Wednesday, February 23, 2005
Chirac, l'ami du Baron
Depuis sa réélection imméritée voici trois ans, Chirac s'est imposé comme l'un des présidents les plus brutalement réactionnaires que la France aie connu. Sans pitié ni remords, il s'est appliqué à rogner sur les acquis sociaux, à démolir la protection sociale, à réduire les droits des travailleurs. Relié en permanence à son ami le Baron Seillière, il a satisfait toutes les attentes du MEDEF, voire même les a devancées. Face à ce déferlement d'un ultralibéralisme quasi-thatchérien, le mouvement social a fait entendre sa voix, hélas le plus souvent en vain. Nos amis intermittents, par exemple, n'ont pas pu obtenir le maintien de leur statut, malgré une mobilisation qui a rencontré un large écho dans le public.
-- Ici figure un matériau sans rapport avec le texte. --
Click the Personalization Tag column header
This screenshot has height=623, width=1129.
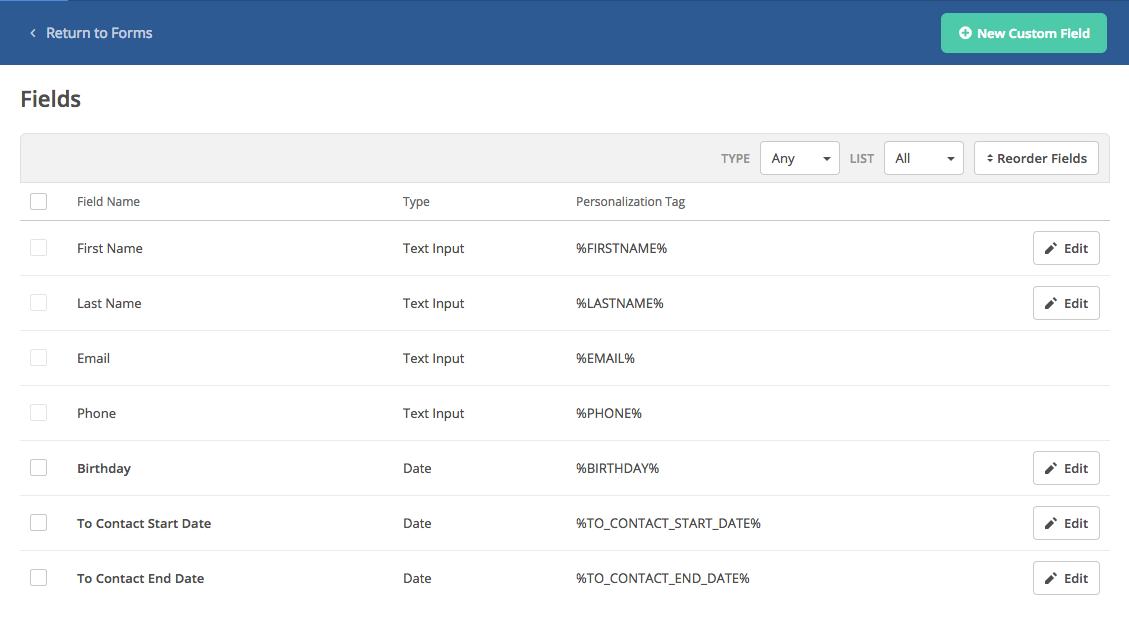[x=630, y=202]
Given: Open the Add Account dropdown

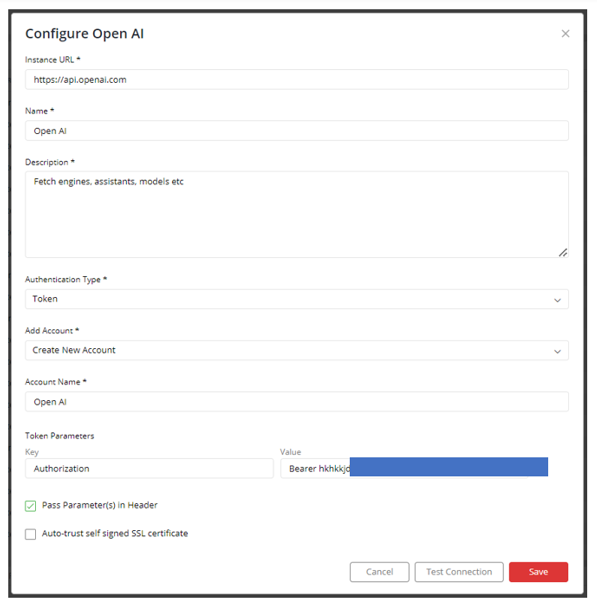Looking at the screenshot, I should [x=297, y=350].
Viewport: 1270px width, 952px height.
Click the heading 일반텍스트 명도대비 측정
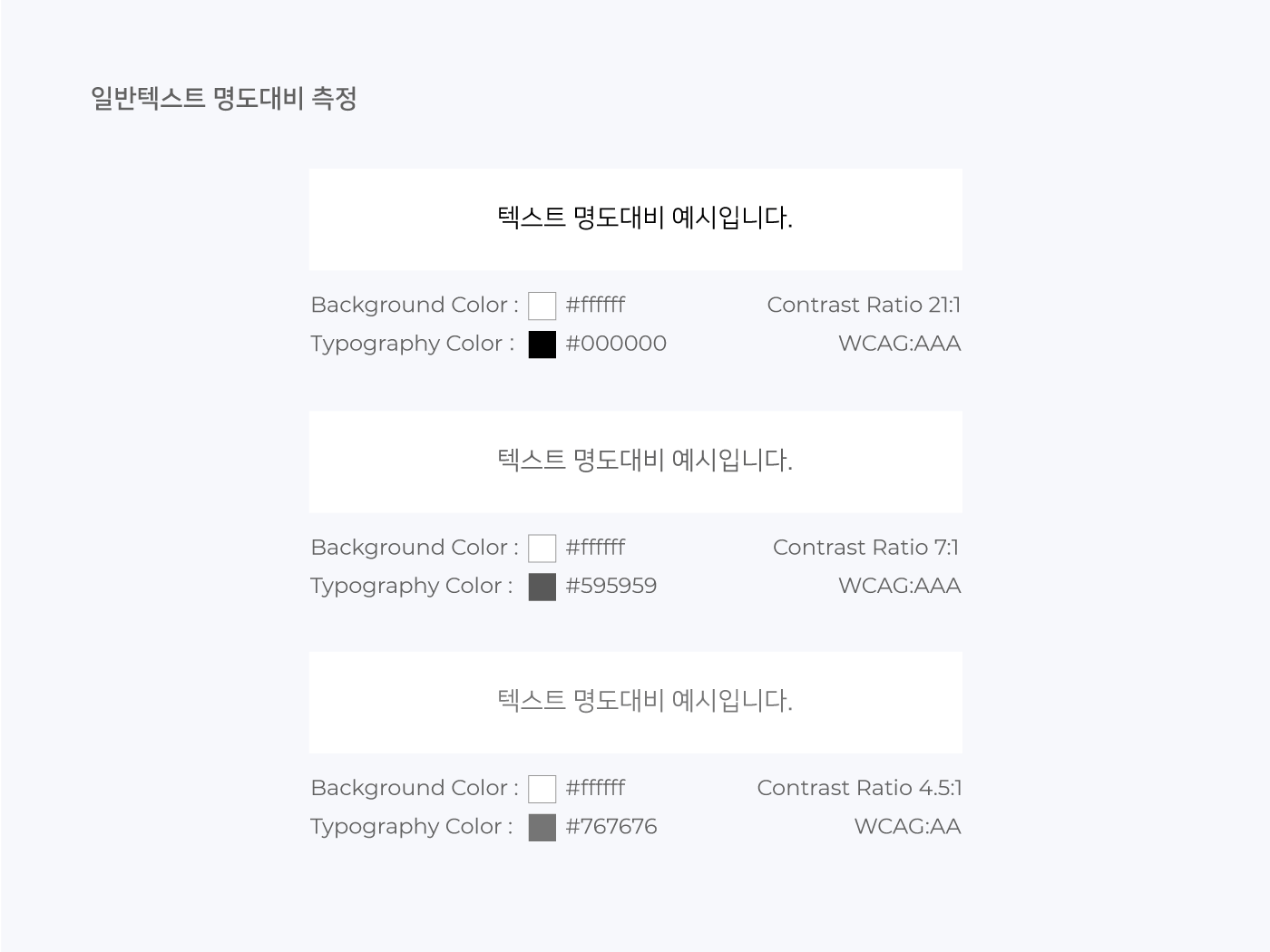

De même, la fonction publique toujours à la pointe du combat pour la justice sociale a dû accepter de voir son régime de retraite anéanti. Mais les forces vives de la société, en dépit de ces rebuffades, ne sont pas près de renoncer. La mobilisation sans précédent du mouvement étudiant a démontré une fois de plus que l'ultralibéralisme ne passera pas sans heurts dans ce pays. Et que l'espoir reste là, palpable, dans le coeur de la jeune génération.